Manage Unstructured Data: File Analysis at Scale

Posted on April 22, 2015 By Christine Taylor


Corporate data is growing 35-50% year-over-year. Unsurprisingly, many businesses are finding their storage spend doubling. Much of this spend is on storage, which is steadily rising as a percentage of computing infrastructure. In 2009, storage accounted for about 20% of the fully populated infrastructure. In 2015, that percentage has doubled – and it keeps on rising.

Managing all this storage is a particular challenge with unstructured data, which makes up 75% and higher of most stored data. Why is the percentage so high? Consider fast-growing Office files, email, SharePoint, videos, graphics, audio, cloud data, sensor data – a fast-growing universe of hard-to-manage information.

So what’s the Problem?

Active data is relatively visible and manageable on production systems but the longer data ages, the less visible it becomes to users and processes. We call these files “dark data.” Dark data is unstructured data whose characteristics or existence are essentially invisible to IT.

This data is spread across multiple storage repositories: networks, Exchange, SharePoint, Box, the cloud. It is difficult to know that it even exists without deliberately searching metadata across different storage systems. Even when searchers find it, it’s difficult to know its priority and access settings. At best dark data simply takes up valuable storage space; at worst it impacts security, retention policies, and business value – exactly what IT is responsible for protecting.

Increased expenditure is one unpleasant consequence. CapEx and OpEx scale up sharply with swelling storage. Today’s storage costs include buying and managing storage for file shares, Exchange, and SharePoint, all of which may be on-site or distributed across remote locations. Companies also buy services like third-party file sharing, applications delivered remotely, and cloud-based storage – or they let their employees do it with corporate data. All of this adds to the cost and complexity of storing data.

Fast-growing data also adds levels of complexity to unstructured data management. IT has data flowing in from sensors, customer-generated content, communications, exploration, and media. The sheer amount of data spread across many storage locations makes it hard to even find the data you’re looking for, let alone manage it or aggregate it to serve business processes like analysis and eDiscovery.  IT is not able to visualize and act upon widely distributed data across many different storage systems and applications.

Poor management also impacts data-driven business processes like eDiscovery and compliance. IT spends more time trying to locate information and more money storing it, and the expense/inadequate data management circle just gets more vicious.
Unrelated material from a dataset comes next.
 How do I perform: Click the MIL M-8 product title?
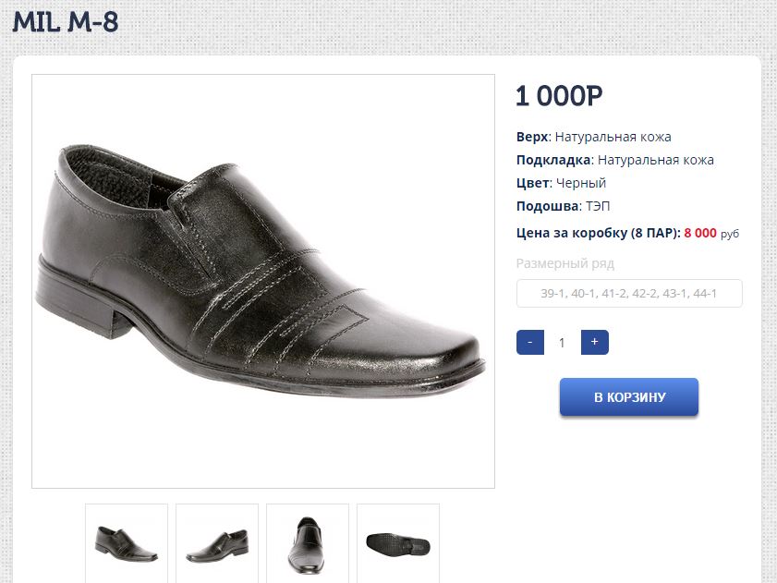(66, 22)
The Advent of Hyperscale File Analysis

There are ways to bring dark data into the light. This is where new, highly scalable file analysis platforms enter the picture. They can and do have eDiscovery, security, compliance, and analytics toolsets but are primarily focused on the fundamental challenge of managing files for efficiency, cost-effectiveness and business value.

The fundamental capability of these platforms is to first grant the ability to discover and identify data by its characteristics. The deeper the ability to locate data by metadata and user access, the better. The next step is to classify the discovered data according to policy, then to act according to that policy. Finally all of this must be capable of operating in a hyperscale storage environment.
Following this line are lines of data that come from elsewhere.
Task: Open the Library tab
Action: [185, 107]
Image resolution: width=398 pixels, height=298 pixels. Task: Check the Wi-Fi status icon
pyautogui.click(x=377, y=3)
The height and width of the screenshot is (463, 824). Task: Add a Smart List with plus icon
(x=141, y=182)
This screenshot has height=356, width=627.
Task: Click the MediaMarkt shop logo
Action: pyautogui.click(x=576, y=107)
1. Data management. File analysis software automates storage management: tiers aging data for big cost savings, safely manages lifecycles including defensible deletion, locates and fixes orphaned data, and feeds data to business processes for analysis and governance. For example, tiering older data on less costly media frees up expensive production storage, which increases performance and saves money on scaling expensive production storage arrays. 
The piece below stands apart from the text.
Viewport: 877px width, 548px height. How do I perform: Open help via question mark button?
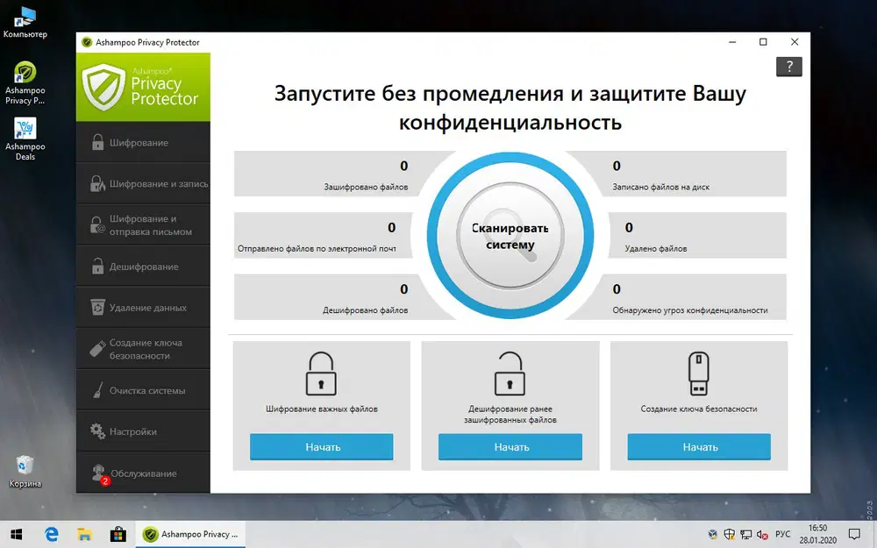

2. Defensibility. A lot of companies have a “delete nothing” policy for data because no one wants to be responsible for accidentally deleting a critical data set for the case of the century. But IT is responsible for high storage costs in a “delete-nothing” environment. Defensible deletion protects data decisions and saves on the high cost of storage. The information management platform will be able to automate deletion with or without approval layers. Defensible deletion also benefits the Legal and Compliance departments, who need not fear smoking gun data that should have been properly deleted.

3. Data security. The third concern is data security, specifically user access control. InfoSec teams watch the network perimeter while IT is responsible for data security. Data protection of course is part of this domain and so is encryption. However, user access control is sloppy at many organizations because it’s harder to integrate with large volumes of stored data. File analysis platforms can integrate file classification with Active Directory, and subsequently reports and remediates security holes.

Best Practices

When looking for a file analysis platform look for these characteristics.




eDiscovery support

Ability to search and classify file-based data is integral for eDiscovery collections. Look for additional eDiscovery tools such as legal hold and modification tracking, and cost-effective processing into the review software.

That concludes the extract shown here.